28.Bölüm "Küçük hatalar ve büyük insanlar."

454 65 33
                                    

Bazı anlar nefes almakta güçlük çekersin, bu güçlük bazen heyecandan bazen de acıdan olur. Genellikle bendeki bu güçlüğün sebebinin acı olduğunu farkettim. Aslında o kadar da acıtmaması gereken şeyler canımı çok acıtıyordu ve bunun sebebi de kafamda kurduğum hayallerdi. Bir kişiyi hayatımda öylesine çok istiyordum ki, onun dışındaki her şeyi tek kalemde silip atıyordun. O kişiyi ilk başta isteme sebebim sevgi ise bir süre sonra -ulaşamadıkça- o kişi benim için hedef halini alıyordu.

Aynı şuan gibi.

Hedefim olmuştu o benim.

Onu en son bir ay önce görmüştüm.

Yokluğu artık eskisi kadar acı vermiyordu, zaten hiç tam anlamıyla var olmamıştı o ayrı konu.

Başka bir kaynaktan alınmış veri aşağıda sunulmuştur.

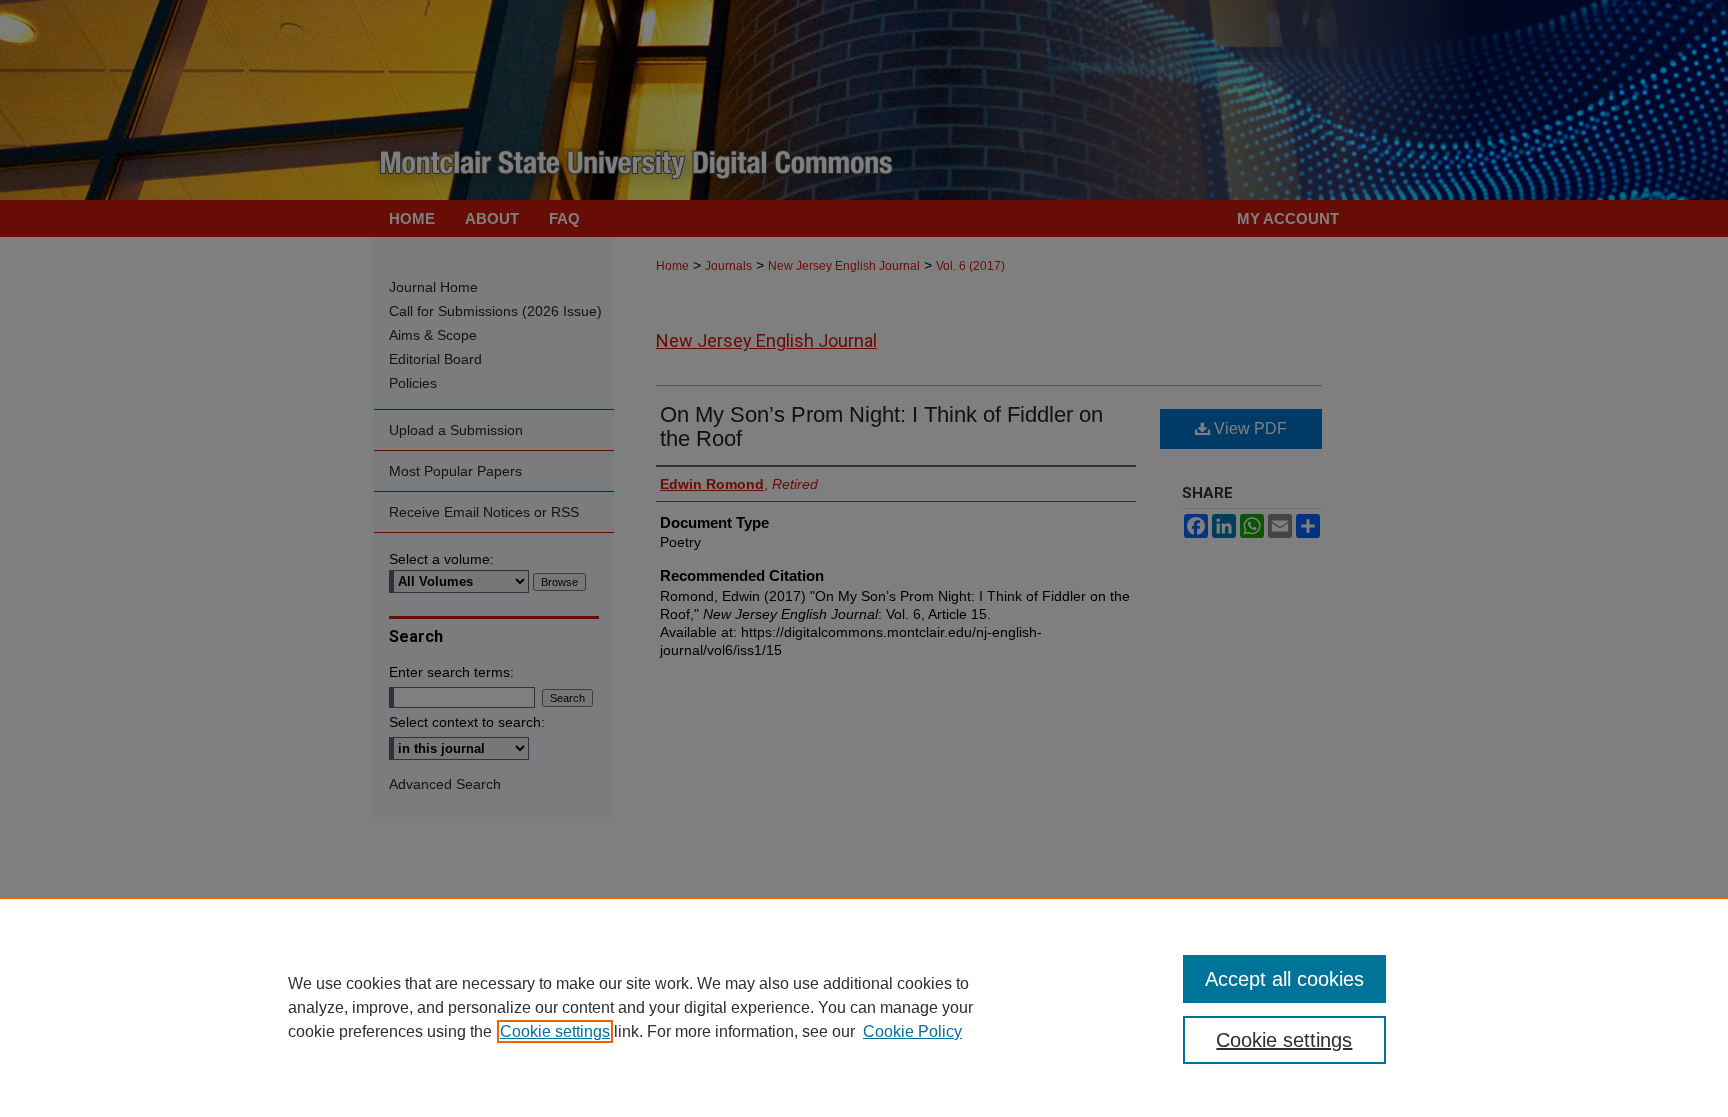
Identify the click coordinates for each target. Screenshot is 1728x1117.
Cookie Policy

İlk haftalarda ardı ardına onlarca mesaj atmıştı, konuşmamız gerektiğini söyleyen saçma mesajlar.

Birkaç kez de evime gelmiş ama açmamıştım.

Yarın yeni albümü çıkıyordu, yeniden doğuşunu anlatan o albüm "Purpose". O manzarayı görmemiş olsaydım büyük ihtimalle şuan kollarının arasında olurdum ve yarının iyi geçeceği hakkında onu avutmaya çalışırdım. Bu düşünceyle midem bulandı, onun o pis elleri arasında hiçbir şey bilmeden bulunma fikri çok iğrenç geldi. Ya o anı görmeseydim beni salak yerine koymaya devam edicekti büyük ihtimalle.

Ben düşüncelerimle boğuşurken kapı çalındı. Hala yaşadığımı bilen iki üç insan vardı ama hala kapımı çalan tek bir insan vardı. Kapıcım. Açmamaya karar vererek yatmaya devam etmeye karar vermiştim ki kapı ısrarla çalmaya devam etti.

Sinirle yattığım yerden kalktım ve sabahlığımı üzerime geçirdim. Evim sanki ısınmıyordu, ben de hastalıktan çıkamıyordum.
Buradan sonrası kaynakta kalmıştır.